What you will do -
From the first line to the last, give the records again exactly.
##### Extracted entries #####
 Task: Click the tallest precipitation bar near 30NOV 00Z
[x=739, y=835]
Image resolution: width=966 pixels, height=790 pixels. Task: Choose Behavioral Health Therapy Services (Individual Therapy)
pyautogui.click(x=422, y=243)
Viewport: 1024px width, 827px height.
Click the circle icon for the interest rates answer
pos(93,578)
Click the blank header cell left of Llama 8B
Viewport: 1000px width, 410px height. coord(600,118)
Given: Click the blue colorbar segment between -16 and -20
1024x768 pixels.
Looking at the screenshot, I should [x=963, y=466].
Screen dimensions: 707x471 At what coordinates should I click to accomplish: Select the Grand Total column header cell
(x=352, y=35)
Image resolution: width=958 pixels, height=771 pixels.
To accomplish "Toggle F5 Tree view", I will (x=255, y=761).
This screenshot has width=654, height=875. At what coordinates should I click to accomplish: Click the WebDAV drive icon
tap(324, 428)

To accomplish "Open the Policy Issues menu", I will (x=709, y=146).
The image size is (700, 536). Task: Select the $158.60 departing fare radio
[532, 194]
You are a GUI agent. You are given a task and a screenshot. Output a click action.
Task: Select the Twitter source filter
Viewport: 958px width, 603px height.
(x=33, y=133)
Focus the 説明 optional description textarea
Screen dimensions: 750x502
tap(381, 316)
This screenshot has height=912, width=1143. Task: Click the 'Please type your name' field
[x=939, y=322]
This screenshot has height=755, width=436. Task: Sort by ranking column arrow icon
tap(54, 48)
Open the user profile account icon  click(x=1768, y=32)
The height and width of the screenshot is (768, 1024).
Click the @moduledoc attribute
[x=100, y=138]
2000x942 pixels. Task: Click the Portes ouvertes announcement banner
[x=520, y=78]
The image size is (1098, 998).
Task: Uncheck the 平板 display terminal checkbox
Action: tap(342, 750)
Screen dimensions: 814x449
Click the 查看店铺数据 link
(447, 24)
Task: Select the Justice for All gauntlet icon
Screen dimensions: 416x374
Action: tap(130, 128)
#####
Exercise answer -
 Task: Click the tallest precipitation bar near 30NOV 00Z
[x=739, y=835]
Image resolution: width=966 pixels, height=790 pixels. Task: Choose Behavioral Health Therapy Services (Individual Therapy)
pyautogui.click(x=422, y=243)
Viewport: 1024px width, 827px height.
Click the circle icon for the interest rates answer
pos(93,578)
Click the blank header cell left of Llama 8B
Viewport: 1000px width, 410px height. coord(600,118)
Given: Click the blue colorbar segment between -16 and -20
1024x768 pixels.
Looking at the screenshot, I should [x=963, y=466].
Screen dimensions: 707x471 At what coordinates should I click to accomplish: Select the Grand Total column header cell
(x=352, y=35)
Image resolution: width=958 pixels, height=771 pixels.
To accomplish "Toggle F5 Tree view", I will (x=255, y=761).
This screenshot has width=654, height=875. At what coordinates should I click to accomplish: Click the WebDAV drive icon
tap(324, 428)

To accomplish "Open the Policy Issues menu", I will (x=709, y=146).
The image size is (700, 536). Task: Select the $158.60 departing fare radio
[532, 194]
You are a GUI agent. You are given a task and a screenshot. Output a click action.
Task: Select the Twitter source filter
Viewport: 958px width, 603px height.
(x=33, y=133)
Focus the 説明 optional description textarea
Screen dimensions: 750x502
tap(381, 316)
This screenshot has height=912, width=1143. Task: Click the 'Please type your name' field
[x=939, y=322]
This screenshot has height=755, width=436. Task: Sort by ranking column arrow icon
tap(54, 48)
Open the user profile account icon  click(x=1768, y=32)
The height and width of the screenshot is (768, 1024).
Click the @moduledoc attribute
[x=100, y=138]
2000x942 pixels. Task: Click the Portes ouvertes announcement banner
[x=520, y=78]
The image size is (1098, 998).
Task: Uncheck the 平板 display terminal checkbox
Action: tap(342, 750)
Screen dimensions: 814x449
Click the 查看店铺数据 link
(447, 24)
Task: Select the Justice for All gauntlet icon
Screen dimensions: 416x374
Action: tap(130, 128)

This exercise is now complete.